Fenpicoxamid-Imprinted Surface Plasmon Resonance (SPR) Sensor Based on Sulfur-Doped Graphitic Carbon Nitride and Its Application to Rice Samples.

This research attempt involved the development and utilization of a newly designed surface plasmon resonance (SPR) sensor which incorporated sulfur-doped graphitic carbon nitride (S-g-C₃N₄) as the molecular imprinting material. The primary objective was to employ this sensor for the quantitative analysis of Fenpicoxamid (FEN) in rice samples. The synthesis of S-g-C₃N₄ with excellent purity was achieved using the thermal poly-condensation approach, which adheres to the principles of green chemistry. Afterwards, UV polymerization was utilized to fabricate a surface plasmon resonance (SPR) chip imprinted with FEN, employing S-g-C₃N₄ as the substrate material. This process involved the inclusion of N,N′-azobisisobutyronitrile (AIBN) as the initiator, ethylene glycol dimethacrylate (EGDMA) as the cross-linker, methacryloylamidoglutamic acid (MAGA) as the monomer, and FEN as the analyte.

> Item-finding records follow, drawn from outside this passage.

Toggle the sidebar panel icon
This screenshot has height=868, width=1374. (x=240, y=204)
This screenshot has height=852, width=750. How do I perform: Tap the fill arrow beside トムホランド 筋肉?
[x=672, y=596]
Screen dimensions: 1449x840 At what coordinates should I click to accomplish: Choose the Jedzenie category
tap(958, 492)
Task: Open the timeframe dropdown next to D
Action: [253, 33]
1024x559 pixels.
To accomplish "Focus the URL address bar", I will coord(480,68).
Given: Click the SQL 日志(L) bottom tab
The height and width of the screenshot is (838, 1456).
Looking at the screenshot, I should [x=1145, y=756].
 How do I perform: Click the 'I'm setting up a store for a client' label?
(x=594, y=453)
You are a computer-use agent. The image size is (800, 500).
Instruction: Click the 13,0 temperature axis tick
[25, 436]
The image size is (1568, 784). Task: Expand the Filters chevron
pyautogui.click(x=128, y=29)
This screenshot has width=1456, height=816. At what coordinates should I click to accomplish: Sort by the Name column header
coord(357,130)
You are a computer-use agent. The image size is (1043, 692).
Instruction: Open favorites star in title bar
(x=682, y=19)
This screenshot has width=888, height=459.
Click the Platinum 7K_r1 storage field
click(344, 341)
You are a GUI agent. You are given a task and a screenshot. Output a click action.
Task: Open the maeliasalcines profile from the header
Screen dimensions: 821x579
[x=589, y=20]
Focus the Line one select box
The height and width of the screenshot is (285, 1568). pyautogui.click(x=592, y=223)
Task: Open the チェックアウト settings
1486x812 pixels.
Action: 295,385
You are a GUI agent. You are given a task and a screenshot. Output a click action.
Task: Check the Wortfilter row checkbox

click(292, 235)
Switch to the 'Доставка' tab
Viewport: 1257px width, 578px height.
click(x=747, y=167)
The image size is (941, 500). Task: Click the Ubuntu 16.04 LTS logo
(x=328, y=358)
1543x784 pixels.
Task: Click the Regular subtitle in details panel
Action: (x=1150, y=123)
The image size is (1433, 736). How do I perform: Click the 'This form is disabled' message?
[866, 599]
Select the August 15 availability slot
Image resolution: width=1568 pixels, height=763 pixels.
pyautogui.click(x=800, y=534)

After successful structural analysis investigations on a surface plasmon resonance (SPR) chip utilizing S-g-C₃N₄, which was imprinted with FEN, a comprehensive investigation was conducted using spectroscopic, microscopic, and electrochemical techniques. Subsequently, the kinetic analysis applications, namely the determination of the limit of quantification (LOQ) and the limit of detection (LOD), were carried out. For analytical results, the linearity of the FEN-imprinted SPR chip based on S-g-C₃N₄ was determined as 1.0–10.0 ng L⁻¹ FEN, and LOQ and LOD values were obtained as 1.0 ng L⁻¹ and 0.30 ng L⁻¹, respectively. Finally, the prepared SPR sensor's high selectivity, repeatability, reproducibility, and stability will ensure safe food consumption worldwide. [ABSTRACT FROM AUTHOR]